The Very Large Telescope (VLT) of the European Southern Observatory (ESO), an array of four individual telescopes in the Atacama desert, has given us a huge amount of new data about the universe. Researchers have now used it to find a group of six galaxies around a supermassive black hole, from when the Universe was just 0.9 billion years old - it's estimated to be 13.8 billion years old now. Black holes are thought to sit at the center of galaxies including the Milky Way. The findings have been reported in Astronomy & Astrophysics.
"This research was mainly driven by the desire to understand some of the most challenging astronomical objects -- supermassive black holes in the early Universe. These are extreme systems and to date, we have had no good explanation for their existence," said the lead study author Marco Mignoli, an astronomer at the National Institute for Astrophysics (INAF) in Bologna, Italy.

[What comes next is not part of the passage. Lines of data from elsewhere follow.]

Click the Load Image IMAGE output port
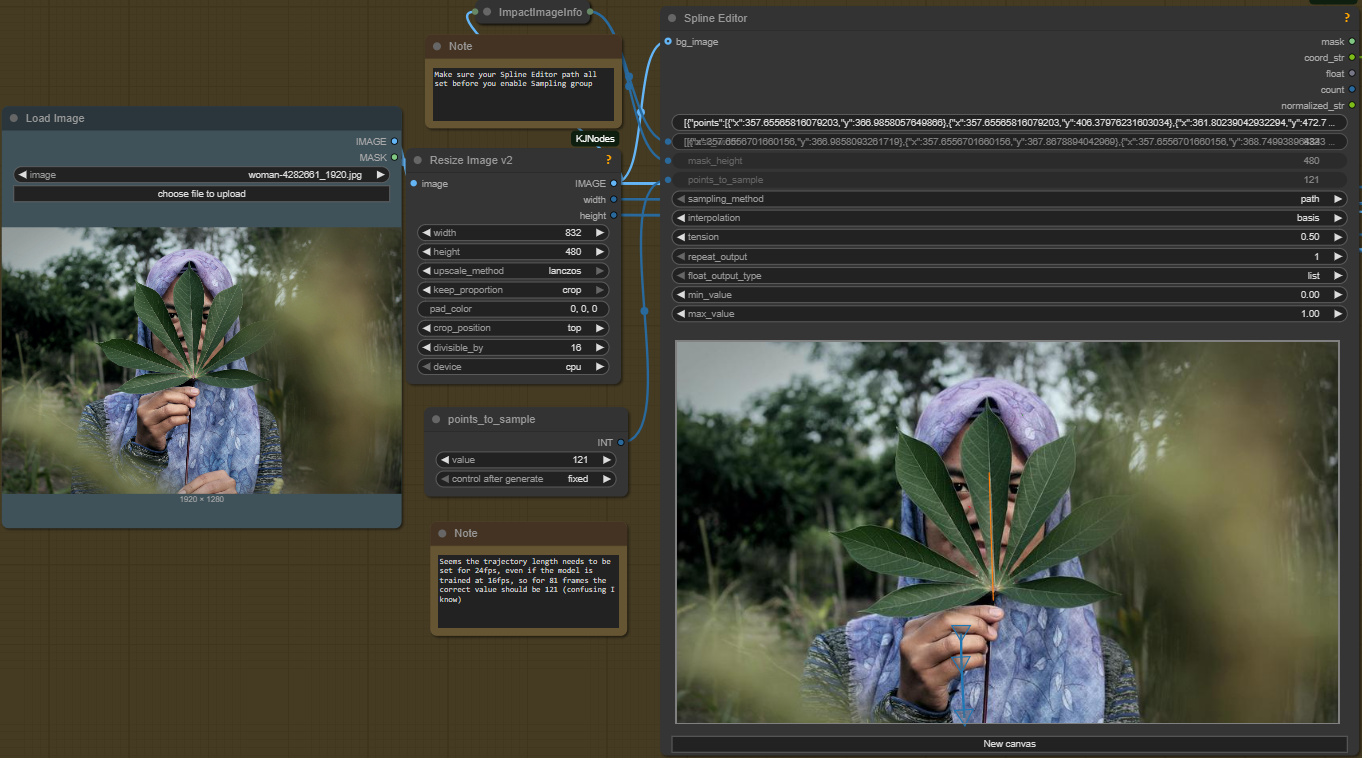This screenshot has height=758, width=1362. pos(395,142)
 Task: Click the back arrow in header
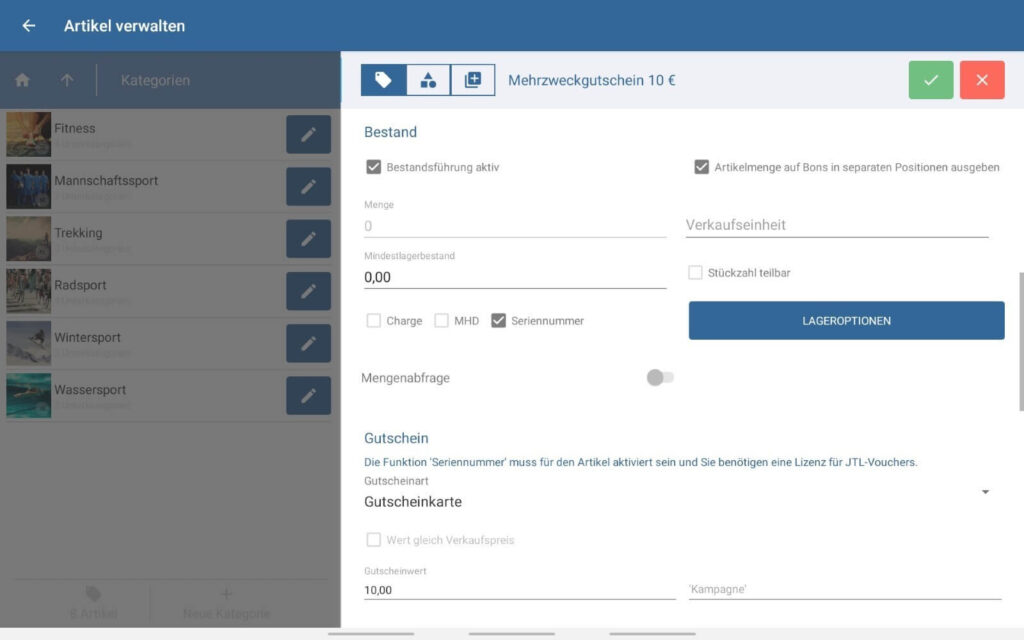coord(29,26)
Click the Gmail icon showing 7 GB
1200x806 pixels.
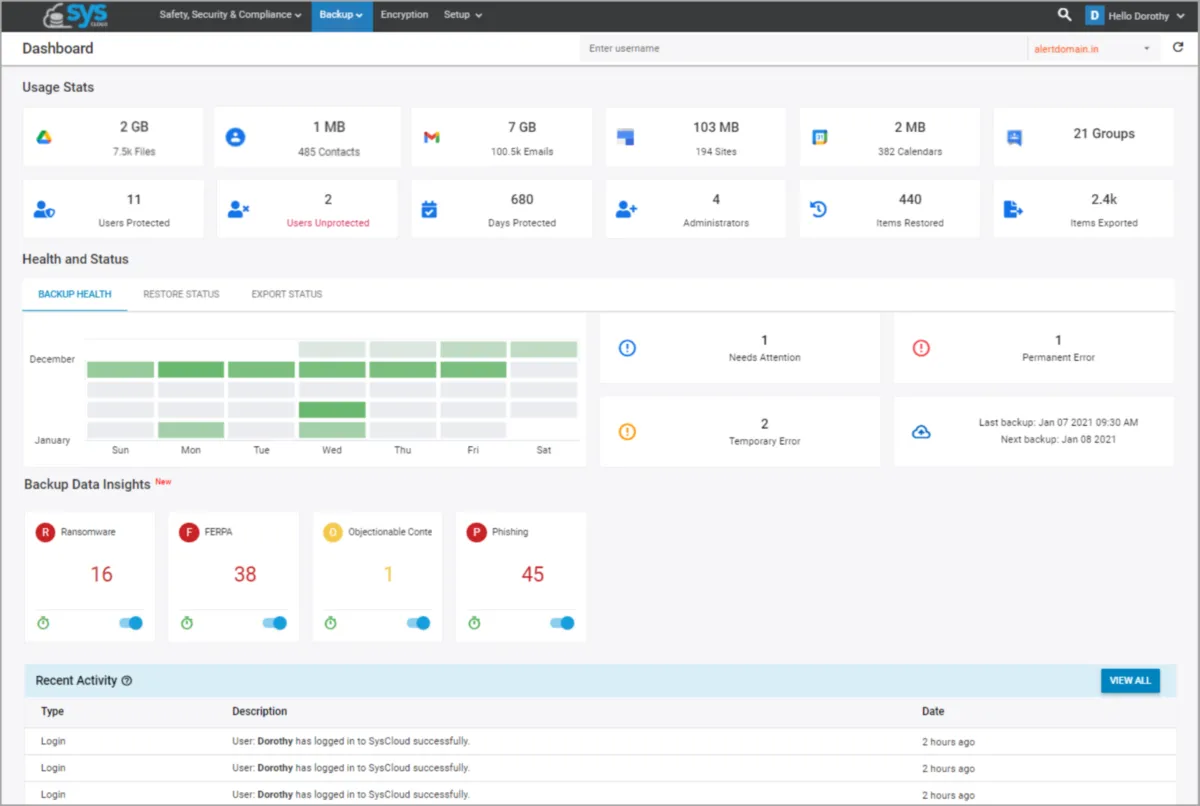(x=432, y=138)
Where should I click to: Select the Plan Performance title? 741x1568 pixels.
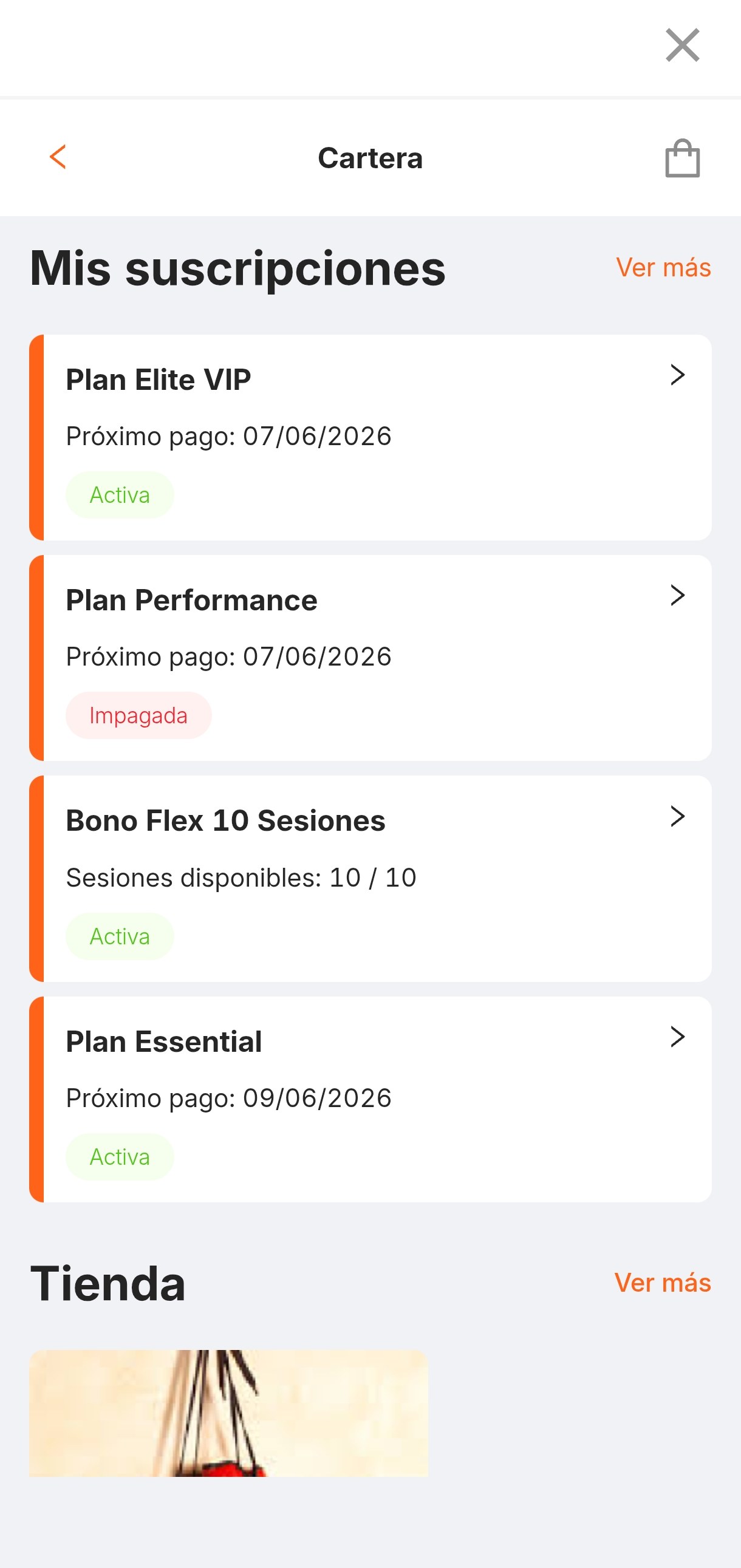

The galaxies that were observed rise within a kind of web of gas that's more than 300 times the size of the Milky Way.
"The cosmic web filaments are like spider's web threads," explained Mignoli. "The galaxies stand and grow where the filaments cross, and streams of gas -- available to fuel both the galaxies and the central supermassive black hole -- can flow along the filaments."
Black holes are thought form from collapsing stars, and the oldest ones may come from the collapse of the Universe's youngest stars. To grow as large as they are, massive black holes need fuel, and astronomers have not been sure about where that would come from; this work may help resolve that question. The web of gases and the galaxies in it can provide fuel for the growth of a black hole so that it can be a supermassive giant.

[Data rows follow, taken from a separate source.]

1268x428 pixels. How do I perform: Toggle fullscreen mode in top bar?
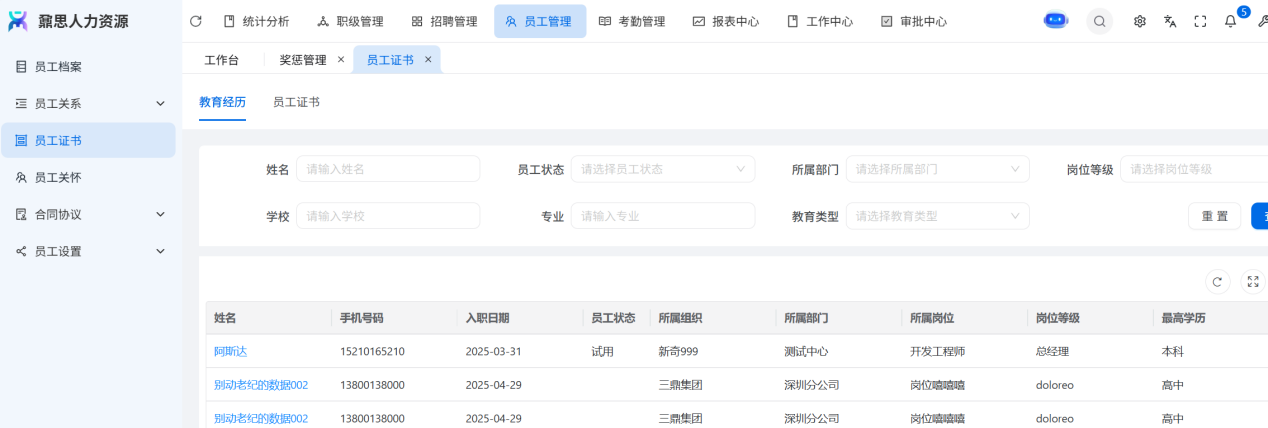[x=1200, y=21]
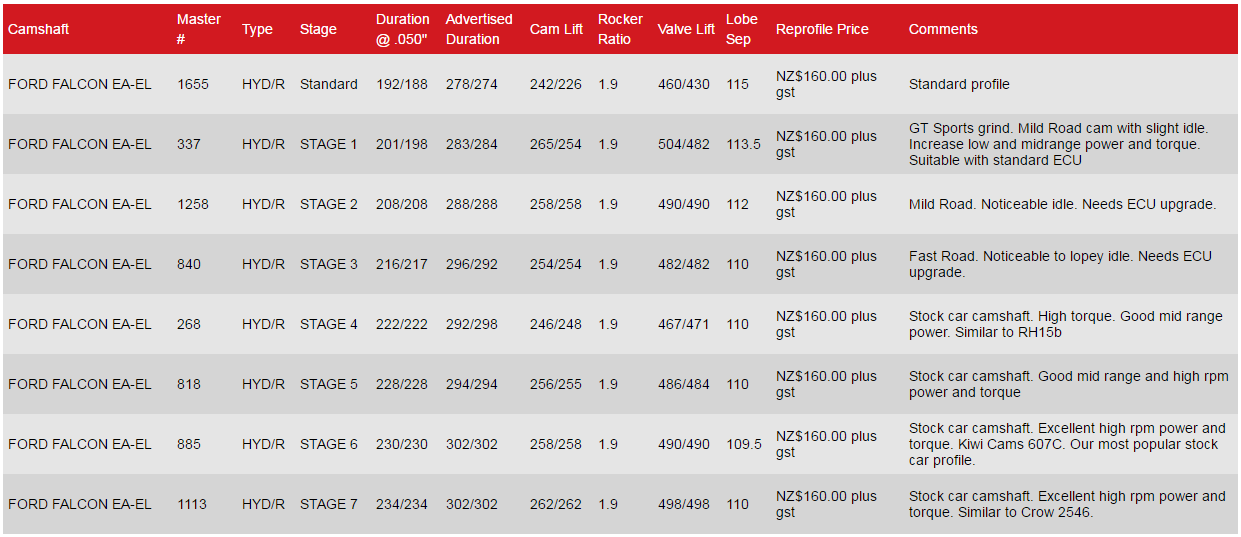Select master number 1258 cell
1241x537 pixels.
[193, 204]
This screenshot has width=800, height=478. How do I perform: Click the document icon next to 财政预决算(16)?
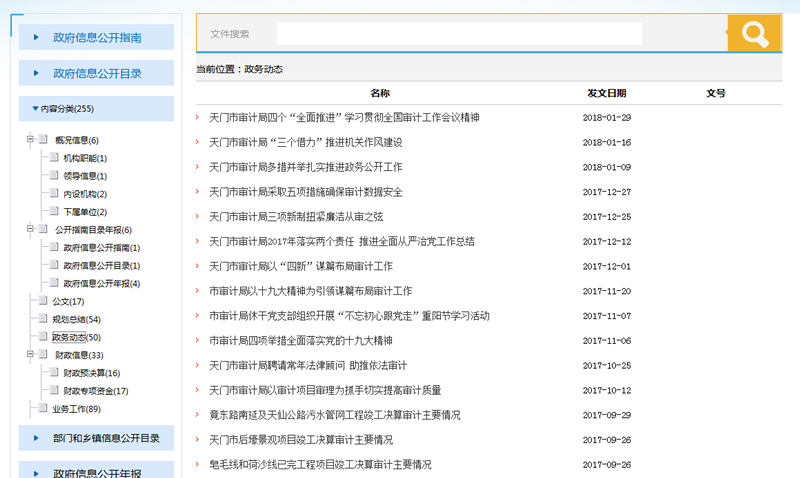point(54,373)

"Our work has placed an important piece in the largely incomplete puzzle that is the formation and growth of such extreme, yet relatively abundant, objects so quickly after the Big Bang," said study co-author Roberto Gilli, also an astronomer at INAF in Bologna.

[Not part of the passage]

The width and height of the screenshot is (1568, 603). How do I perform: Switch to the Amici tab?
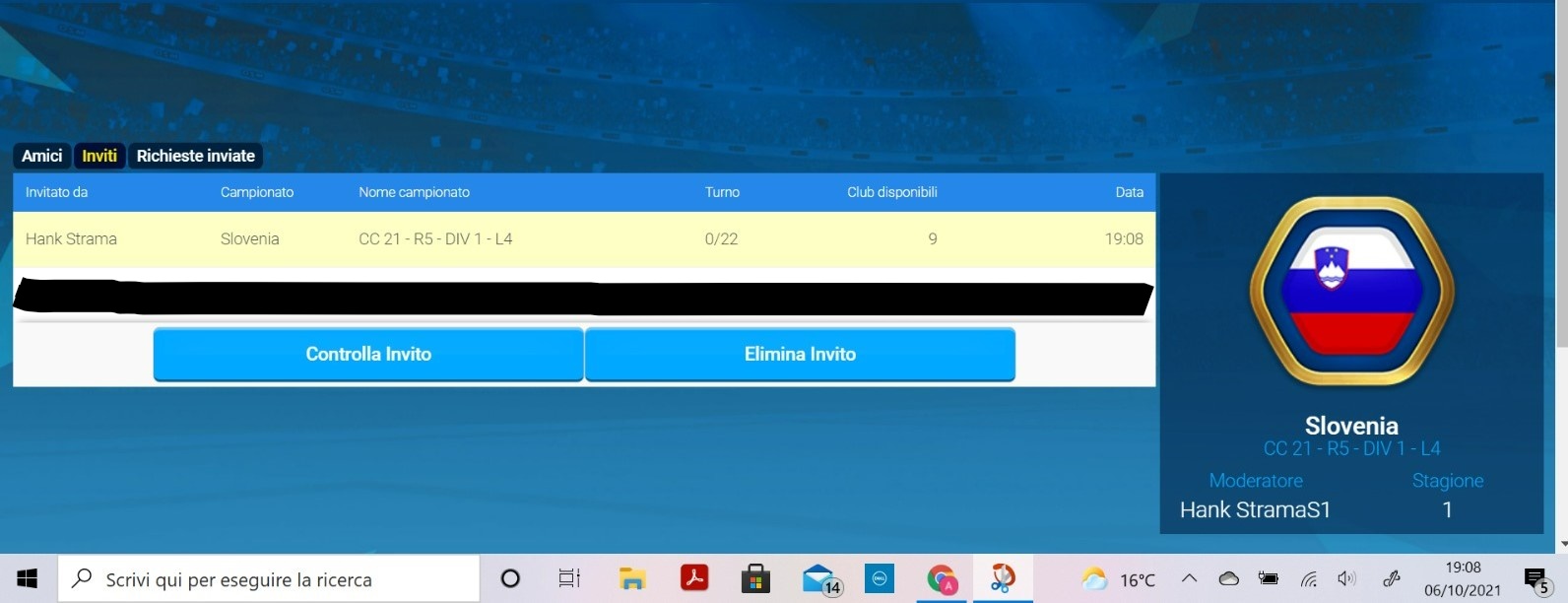click(x=41, y=156)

Dark matter may be an important part of these gaseous webs.
"Our finding lends support to the idea that the most distant and massive black holes form and grow within massive dark matter halos in large-scale structures, and that the absence of earlier detections of such structures was likely due to observational limitations," said study co-author Colin Norman of Johns Hopkins University.
These galaxies are some of the faintest that have ever been detected.
"We believe we have just seen the tip of the iceberg, and that the few galaxies discovered so far around this supermassive black hole are only the brightest ones," said study co-author Barbara Balmaverde, an astronomer at INAF in Torino, Italy.